血小板輸血後に女児死亡、厚労省から注意喚起

 2017年11月29日、血小板製剤輸血による細菌感染が疑われていた症例について、患者の死亡が確認されていたことが、厚生労働省の有識者会議にて報告された。患者は、急性骨髄性白血病の再発に対する同種骨髄移植を受けた10歳未満の女児。移植の約1ヵ月後に、血小板製剤の投与が行われ、投与20分後より振戦、呼吸促拍の出現により投与が一時中止された。その後、投与が再開されたものの、嘔吐、下痢により再び中止に至った。女児は投与後4日目に一時心肺停止状態となり、投与後1ヵ月6日目、敗血症性ショックによる多臓器不全で死亡した。 今回、女児が投与されたのは、「照射濃厚血小板-LR」(採血後4日目)20mlで、その後の検査により、残りの製剤および女児の血液から同一の大腸菌が同定された。
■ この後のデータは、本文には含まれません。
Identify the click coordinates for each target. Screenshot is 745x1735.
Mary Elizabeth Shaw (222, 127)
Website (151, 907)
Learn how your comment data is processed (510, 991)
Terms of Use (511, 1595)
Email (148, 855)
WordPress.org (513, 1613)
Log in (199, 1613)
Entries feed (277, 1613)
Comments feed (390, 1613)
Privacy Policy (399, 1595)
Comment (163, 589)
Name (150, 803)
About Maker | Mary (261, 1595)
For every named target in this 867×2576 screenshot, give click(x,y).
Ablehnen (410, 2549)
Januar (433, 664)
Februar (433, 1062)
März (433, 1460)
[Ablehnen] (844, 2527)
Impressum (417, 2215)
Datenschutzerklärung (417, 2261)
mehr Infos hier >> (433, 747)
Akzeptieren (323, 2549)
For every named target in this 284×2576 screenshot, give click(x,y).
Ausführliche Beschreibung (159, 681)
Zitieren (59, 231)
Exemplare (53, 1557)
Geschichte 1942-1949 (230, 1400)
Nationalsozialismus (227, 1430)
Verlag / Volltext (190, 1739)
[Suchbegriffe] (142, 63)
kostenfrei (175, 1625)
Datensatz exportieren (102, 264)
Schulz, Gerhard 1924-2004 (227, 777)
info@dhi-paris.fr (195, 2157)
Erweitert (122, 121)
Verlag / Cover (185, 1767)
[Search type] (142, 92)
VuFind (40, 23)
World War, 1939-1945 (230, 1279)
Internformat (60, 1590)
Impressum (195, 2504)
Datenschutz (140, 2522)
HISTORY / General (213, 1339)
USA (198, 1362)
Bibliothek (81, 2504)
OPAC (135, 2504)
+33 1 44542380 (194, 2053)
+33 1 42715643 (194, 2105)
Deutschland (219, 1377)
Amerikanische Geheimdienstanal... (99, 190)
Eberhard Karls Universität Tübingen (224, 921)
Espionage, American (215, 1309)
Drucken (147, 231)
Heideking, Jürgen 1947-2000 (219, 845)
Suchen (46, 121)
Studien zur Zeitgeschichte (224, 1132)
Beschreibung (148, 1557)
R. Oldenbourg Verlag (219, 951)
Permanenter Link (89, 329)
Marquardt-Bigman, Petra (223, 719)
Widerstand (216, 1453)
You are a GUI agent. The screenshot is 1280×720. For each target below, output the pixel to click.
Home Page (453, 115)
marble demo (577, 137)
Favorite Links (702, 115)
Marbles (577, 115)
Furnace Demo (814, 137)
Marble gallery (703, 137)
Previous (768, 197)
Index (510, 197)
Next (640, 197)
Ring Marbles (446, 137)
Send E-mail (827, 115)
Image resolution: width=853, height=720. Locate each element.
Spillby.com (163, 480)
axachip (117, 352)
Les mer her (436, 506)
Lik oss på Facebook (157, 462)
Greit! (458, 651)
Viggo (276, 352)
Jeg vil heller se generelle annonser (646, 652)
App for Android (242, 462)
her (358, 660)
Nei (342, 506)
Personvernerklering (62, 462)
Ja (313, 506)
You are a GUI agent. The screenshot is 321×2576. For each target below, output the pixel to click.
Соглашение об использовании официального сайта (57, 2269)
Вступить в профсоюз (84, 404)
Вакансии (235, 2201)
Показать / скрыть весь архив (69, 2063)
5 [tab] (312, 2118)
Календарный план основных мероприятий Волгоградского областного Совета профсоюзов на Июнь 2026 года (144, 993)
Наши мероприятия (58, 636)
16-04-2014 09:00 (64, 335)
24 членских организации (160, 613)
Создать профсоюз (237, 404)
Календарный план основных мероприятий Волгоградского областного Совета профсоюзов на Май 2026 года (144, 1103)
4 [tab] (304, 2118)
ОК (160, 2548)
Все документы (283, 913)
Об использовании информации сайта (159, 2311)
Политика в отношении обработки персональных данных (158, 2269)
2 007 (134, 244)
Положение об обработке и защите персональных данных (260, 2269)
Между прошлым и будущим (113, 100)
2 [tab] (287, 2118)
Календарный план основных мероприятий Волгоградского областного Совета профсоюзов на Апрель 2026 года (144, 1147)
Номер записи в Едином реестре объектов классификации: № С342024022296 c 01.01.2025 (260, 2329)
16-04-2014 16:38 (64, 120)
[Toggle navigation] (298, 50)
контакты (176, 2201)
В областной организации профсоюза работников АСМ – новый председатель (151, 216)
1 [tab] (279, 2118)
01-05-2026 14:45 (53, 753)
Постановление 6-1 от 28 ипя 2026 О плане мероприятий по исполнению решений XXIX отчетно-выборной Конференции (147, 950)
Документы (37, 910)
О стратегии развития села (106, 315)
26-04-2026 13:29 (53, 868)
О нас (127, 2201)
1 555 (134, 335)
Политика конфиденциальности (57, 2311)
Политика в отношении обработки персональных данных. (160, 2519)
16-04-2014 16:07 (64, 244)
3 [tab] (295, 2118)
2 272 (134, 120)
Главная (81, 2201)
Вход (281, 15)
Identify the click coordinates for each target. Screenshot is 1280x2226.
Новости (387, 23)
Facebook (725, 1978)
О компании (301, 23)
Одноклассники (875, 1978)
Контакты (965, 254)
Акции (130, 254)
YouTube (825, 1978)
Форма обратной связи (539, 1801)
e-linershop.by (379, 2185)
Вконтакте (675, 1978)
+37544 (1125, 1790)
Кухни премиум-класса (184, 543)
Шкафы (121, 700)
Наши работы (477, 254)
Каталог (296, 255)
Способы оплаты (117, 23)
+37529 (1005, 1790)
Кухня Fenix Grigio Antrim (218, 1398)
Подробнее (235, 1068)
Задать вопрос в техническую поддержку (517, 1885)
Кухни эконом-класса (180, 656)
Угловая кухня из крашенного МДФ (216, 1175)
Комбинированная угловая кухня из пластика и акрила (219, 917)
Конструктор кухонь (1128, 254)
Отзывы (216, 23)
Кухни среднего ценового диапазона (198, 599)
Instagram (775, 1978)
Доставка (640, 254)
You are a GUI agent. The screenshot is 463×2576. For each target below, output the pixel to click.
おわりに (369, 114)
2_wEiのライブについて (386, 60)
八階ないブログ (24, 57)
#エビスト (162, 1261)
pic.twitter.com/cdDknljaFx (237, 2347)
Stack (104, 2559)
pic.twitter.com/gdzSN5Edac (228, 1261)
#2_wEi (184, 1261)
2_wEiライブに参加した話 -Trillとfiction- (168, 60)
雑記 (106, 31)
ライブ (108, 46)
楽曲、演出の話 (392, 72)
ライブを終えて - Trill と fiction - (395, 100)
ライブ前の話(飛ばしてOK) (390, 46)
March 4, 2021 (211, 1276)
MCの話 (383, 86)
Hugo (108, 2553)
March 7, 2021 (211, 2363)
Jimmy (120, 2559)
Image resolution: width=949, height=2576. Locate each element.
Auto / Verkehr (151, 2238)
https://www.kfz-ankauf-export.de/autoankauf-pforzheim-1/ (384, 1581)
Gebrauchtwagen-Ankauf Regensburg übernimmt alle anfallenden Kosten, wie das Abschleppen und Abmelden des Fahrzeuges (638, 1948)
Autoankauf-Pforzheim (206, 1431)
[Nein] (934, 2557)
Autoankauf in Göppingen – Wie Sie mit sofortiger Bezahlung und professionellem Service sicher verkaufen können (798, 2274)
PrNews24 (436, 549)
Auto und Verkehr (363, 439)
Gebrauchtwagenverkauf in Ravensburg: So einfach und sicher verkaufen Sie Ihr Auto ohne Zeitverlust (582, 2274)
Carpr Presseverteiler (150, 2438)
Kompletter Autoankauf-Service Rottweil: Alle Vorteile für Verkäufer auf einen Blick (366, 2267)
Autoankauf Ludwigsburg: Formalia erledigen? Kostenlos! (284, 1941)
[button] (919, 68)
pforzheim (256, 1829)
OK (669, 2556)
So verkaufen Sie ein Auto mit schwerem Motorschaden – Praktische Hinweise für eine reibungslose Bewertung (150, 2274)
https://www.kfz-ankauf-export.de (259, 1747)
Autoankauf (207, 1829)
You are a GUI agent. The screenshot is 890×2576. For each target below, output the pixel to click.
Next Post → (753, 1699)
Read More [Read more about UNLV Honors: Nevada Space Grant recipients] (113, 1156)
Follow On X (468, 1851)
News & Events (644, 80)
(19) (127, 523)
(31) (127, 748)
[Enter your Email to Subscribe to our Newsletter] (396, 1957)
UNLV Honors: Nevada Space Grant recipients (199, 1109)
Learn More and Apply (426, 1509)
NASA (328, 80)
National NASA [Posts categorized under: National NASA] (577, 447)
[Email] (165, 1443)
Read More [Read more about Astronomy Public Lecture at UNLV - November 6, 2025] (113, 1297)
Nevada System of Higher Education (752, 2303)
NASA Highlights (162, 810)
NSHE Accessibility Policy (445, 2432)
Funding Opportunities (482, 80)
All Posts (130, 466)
担当医は「細菌感染と輸血血液との因果関係はあると考えられる」との見解を出している。 この問題に関して、厚生労働省は12月4日付で、血小板製剤使用時の安全確保について都道府県などに向けた通知を出した。 主な内容は以下のとおり。・少なくとも輸血開始後約5分間は患者の観察を十分に行い、約15分経過した時点で再度観察を行う。・輸血には同種免疫などによる副作用やウイルスなどに感染する危険性がありえるので、他に代替する治療法などがなく、その有効性が危険性を上回ると判断される場合にのみ実施する。・輸血を行う場合は、その必要性とともに感染症・副作用のリスクについて、患者またはその家族などに文書にてわかりやすく説明し、同意を得る。